The Strategic Triangle suggests that there is no single element for success, but rather a balance among multiple elements. It shifts the definition of value from an organizational to a community perspective. It combines ”money” into a broader framework of legitimacy and support. And it acknowledges organizational capacity as an essential leg of the stool.
In 2005, Arts Midwest commissioned Professor Moore to apply this construct to state arts agencies and bridge the general discoveries about not-for-profits and NGOs to specific insights about arts and culture. The resulting report, Creating Public Value through State Arts Agencies (available in PDF format), captured both the history of shifting public values related to the arts, as well as the essential strategies to recapture or reconstruct that value through focused action. We’ll explore that history in a future post.
In ”rethinking success,” we suggest it’s time to move beyond traditional goals of delivering the highest quality arts (excellence) in the most cost-effective manner (efficiency). It’s time to refocus our thinking and our actions toward impact (effectiveness) and value (entanglement). We believe that Moore’s Strategic Triangle – perhaps updated for our sector and the current decade – offers a useful path for that journey.

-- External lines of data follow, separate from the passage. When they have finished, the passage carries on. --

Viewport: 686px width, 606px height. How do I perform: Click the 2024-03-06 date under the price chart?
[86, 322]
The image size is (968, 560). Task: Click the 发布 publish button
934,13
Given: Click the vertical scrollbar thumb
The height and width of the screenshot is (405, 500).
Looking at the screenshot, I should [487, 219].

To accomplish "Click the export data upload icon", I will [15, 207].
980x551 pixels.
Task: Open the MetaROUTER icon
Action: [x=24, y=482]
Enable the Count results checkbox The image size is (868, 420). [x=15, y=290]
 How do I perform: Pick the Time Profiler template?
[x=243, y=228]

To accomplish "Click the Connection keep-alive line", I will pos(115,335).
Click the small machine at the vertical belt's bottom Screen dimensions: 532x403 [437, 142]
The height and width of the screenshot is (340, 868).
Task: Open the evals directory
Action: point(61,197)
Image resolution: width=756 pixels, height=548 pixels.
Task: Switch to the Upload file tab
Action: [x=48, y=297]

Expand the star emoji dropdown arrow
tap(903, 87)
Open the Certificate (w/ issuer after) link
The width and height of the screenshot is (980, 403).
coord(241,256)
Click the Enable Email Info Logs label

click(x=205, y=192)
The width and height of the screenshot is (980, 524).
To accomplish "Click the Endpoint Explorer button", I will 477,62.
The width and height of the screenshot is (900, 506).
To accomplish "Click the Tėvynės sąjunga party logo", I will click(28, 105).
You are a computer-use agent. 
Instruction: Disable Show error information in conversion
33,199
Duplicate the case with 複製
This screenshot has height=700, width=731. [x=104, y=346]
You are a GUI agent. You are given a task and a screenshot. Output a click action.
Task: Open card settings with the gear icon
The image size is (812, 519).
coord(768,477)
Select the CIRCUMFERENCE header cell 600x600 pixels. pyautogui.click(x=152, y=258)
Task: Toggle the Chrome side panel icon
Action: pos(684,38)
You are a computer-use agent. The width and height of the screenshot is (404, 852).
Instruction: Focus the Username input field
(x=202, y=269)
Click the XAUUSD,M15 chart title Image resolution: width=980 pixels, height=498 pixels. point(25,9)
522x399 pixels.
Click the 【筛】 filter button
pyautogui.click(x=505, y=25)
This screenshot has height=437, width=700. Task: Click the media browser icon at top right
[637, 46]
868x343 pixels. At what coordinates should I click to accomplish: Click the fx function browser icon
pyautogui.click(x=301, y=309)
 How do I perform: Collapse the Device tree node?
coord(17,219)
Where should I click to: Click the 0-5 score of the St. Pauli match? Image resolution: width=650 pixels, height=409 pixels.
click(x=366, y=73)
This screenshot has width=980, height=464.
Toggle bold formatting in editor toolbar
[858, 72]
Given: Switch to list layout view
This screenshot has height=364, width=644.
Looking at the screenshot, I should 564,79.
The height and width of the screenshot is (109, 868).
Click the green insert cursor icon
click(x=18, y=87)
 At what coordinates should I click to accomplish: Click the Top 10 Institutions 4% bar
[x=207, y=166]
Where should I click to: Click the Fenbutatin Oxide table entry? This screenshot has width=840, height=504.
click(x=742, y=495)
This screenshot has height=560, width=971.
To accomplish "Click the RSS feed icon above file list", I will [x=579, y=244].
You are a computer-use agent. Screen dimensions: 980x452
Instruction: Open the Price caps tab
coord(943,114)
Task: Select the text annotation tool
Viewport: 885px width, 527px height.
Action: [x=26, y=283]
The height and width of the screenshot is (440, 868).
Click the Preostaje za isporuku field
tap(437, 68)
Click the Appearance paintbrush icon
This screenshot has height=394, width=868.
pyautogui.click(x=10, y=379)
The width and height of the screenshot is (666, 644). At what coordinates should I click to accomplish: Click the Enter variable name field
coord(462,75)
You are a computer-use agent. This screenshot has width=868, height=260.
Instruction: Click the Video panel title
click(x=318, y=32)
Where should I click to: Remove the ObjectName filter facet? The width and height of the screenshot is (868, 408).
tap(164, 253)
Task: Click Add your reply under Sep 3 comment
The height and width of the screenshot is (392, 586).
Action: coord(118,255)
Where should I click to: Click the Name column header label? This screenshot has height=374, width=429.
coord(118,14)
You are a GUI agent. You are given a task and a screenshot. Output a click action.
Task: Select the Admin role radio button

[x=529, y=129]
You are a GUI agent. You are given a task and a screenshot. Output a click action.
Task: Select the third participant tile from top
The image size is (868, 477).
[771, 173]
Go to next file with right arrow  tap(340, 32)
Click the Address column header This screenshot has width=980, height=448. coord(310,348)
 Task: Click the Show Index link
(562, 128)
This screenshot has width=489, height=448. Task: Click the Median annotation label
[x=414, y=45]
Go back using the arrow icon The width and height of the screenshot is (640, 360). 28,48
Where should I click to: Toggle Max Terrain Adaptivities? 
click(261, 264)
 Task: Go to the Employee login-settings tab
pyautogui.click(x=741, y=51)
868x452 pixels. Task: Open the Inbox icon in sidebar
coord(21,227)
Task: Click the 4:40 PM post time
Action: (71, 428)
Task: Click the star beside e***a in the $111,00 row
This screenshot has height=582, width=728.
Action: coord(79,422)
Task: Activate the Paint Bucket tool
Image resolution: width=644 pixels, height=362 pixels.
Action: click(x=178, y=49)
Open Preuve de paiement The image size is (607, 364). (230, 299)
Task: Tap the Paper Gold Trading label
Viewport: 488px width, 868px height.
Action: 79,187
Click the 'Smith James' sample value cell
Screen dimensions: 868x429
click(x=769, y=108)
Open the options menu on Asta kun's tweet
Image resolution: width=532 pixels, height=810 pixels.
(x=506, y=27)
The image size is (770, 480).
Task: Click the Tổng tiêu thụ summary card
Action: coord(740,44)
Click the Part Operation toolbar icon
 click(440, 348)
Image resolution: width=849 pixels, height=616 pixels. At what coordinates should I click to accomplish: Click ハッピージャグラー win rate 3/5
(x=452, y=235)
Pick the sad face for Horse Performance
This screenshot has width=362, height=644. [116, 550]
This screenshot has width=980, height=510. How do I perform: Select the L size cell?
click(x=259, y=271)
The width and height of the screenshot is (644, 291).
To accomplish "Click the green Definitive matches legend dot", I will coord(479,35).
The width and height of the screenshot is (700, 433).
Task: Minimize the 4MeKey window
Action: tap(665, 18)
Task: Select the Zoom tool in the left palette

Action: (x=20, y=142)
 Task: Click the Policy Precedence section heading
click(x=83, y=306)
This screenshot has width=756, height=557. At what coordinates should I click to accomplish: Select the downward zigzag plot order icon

For example, in our work, we simplify Moore’s three concepts to Value, Support, and Capacity. And we consider them to be overlapping rather than separate, with ‘success’ living at the intersection of all three.
Over the course of the next months, we will introduce a dozen essential innovations to transform our organizations – drawn from our work, excellent research by colleagues, and success illustrated by exemplary organizations. We hope that you will contribute to the conversation by sharing your ideas, your experiments, your success and failures with the field.
The comment system is open. Join the conversation!
**For more on the strategic triangle as it relates to government, see Mark H. Moore, Creating Public Value: Strategic Management in Government (Cambridge, Massachusetts, Harvard University Press, 1995).